By Jennifer Williams-Alvarez December 2, 2019


Sending in impersonators to glean what competitors are developing. Instructing employees on how to spy on the competition. Tailing former employees and their families.


These are among the allegations of scrofulous behavior made against Mattel that emerged in high-stakes litigation pitting the toy giant behind the Barbie empire against MGA Entertainment, the owner of the Bratz dolls. The two companies were fighting over intellectual property — and more specifically the question of which was the rightful owner of Bratz, the popular and edgy counter to Barbie’s prim-and-proper demeanor. But as the battle waged on and executives like Mattel’s former chairman and CEO Robert Eckert testified, the picture exposed was of a company that used any means necessary to keep its foothold in the market, says Isaac Larian, MGA’s chief executive officer.


“This situation with Mattel was incredible, because they were promoting themselves as the most honest company and the most reliable company,” he says. Then, in the course of litigation, it was revealed that Mattel had an 11-page manual advising employees on how to steal competitors’ confidential information, Larian says. The document, produced as part of the lawsuit, suggested creating fake business cards, for example, to gain access to the private showrooms of MGA and other toy makers.


As shocking as that revelation was, “it became more than that,” Larian says, pointing to the experience of an employee named Ron Brawer, who jumped ship from Mattel to MGA in 2004.

■ INFORMATION PROVIDED:

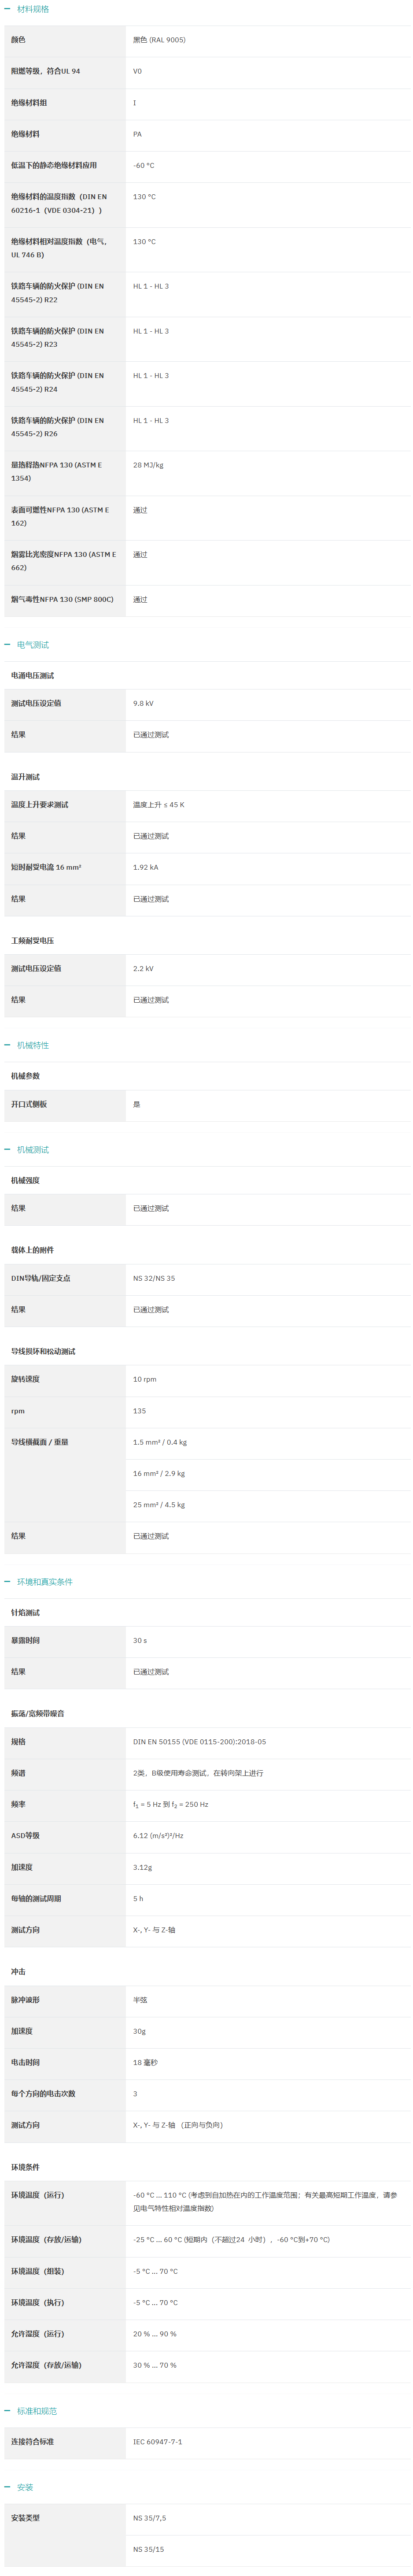Collapse the 材料规格 section via minus icon
413x2576 pixels.
click(7, 9)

■ AIM:
In the passage about the Mattel and MGA litigation, how long was the Mattel manual that advised employees on how to steal competitors' confidential information?

■ EXERCISE SOLUTION:
It was 11 pages long.